God asks this question of Job in today’s passage. “Where were you when I laid the foundations of the earth?” In this case, the question is meant to establish that Job has no right to question the will and purpose of God. Job was not even a glimmer in his mother’s eye when God spoke the creation into existence. God has been from before the beginning and after the end. Human beings are simply unable to know or understand everything about the God we worship. He wouldn’t be worthy of worship if we could. It is especially hard when God allows terrible things to happen in our lives. We want to be angry. We want to go to court with God, to question Him, to insist on answers to our questions. But God reminds us that we weren’t there when He established the foundation of the earth and we’ll never fully understand Him. What seems to be bad from our point of view may lead to something beyond our imagination. We know that God is faithful. We can rest in God’s promises even when it seems like things are falling apart. Where were we when God laid the foundations of the earth? We did not yet exist in the flesh, but we were loved. Of this we can be sure.
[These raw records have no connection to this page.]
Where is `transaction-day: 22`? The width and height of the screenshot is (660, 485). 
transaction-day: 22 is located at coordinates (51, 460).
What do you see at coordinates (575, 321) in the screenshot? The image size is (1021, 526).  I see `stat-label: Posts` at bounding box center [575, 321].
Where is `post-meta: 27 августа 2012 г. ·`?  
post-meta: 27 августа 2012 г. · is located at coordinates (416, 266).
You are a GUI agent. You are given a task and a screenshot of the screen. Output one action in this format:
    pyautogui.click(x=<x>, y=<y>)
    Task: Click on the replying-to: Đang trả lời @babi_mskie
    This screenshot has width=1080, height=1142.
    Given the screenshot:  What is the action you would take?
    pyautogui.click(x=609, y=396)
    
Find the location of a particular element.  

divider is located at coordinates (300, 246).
In today’s epistle lesson, Paul tells us that today is the day of salvation. This is marvelous news, perhaps this is the day that God will stop the storm and save us from the raging waters. But we have to understand what this means. Salvation is a present reality although it doesn’t always seem that way? We know that as saved children of God, we have been adopted into His family, made heirs to His kingdom. It sure doesn’t seem like we are princes and princesses sometimes. We suffer. We fail. We are persecuted. Onesimos Nesib had a terribly difficult life. It seemed like he could never accomplish the things he set out to do, blocked constantly by nature, politics, health and ever other obstacle. In Paul’s letters, we hear that he was imprisoned, beaten, and faced hardship. He suffered sleepless nights and hunger. But by the power of the Holy Spirit, he endured these things and lived a life that did not take God’s grace in vain. “Through glory and dishonor, bad report and good report, genuine but regarded as imposters,” says Paul.
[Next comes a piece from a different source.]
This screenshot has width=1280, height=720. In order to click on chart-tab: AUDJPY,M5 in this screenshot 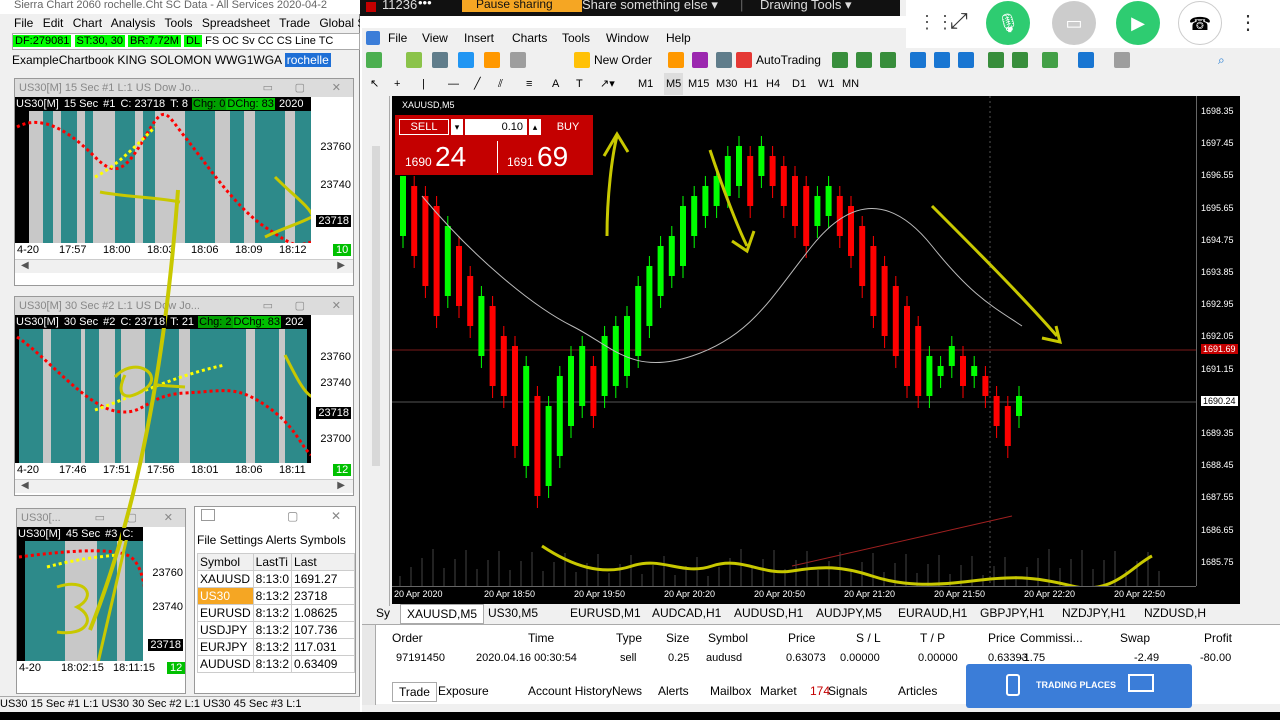, I will do `click(849, 613)`.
When we suffer in our faith, we are also regarded as imposters, because it seems to the world that God’s children should benefit from His power and resources, just as princes and princesses benefit from being a child of the king. What the world thinks of us does not matter. What matters is that today is the day of salvation and we are called to live in the grace of God through the bad times in hope for what is to come. In doing so, God will be glorified, if not today but in His time and way. It won’t be easy. The tasks are sometimes impossible. The burdens are too heavy to carry. But God is with us. He has saved us, but that salvation will never guarantee an easy life. We are called to work in this world whatever the circumstances so that God’s grace is not in vain.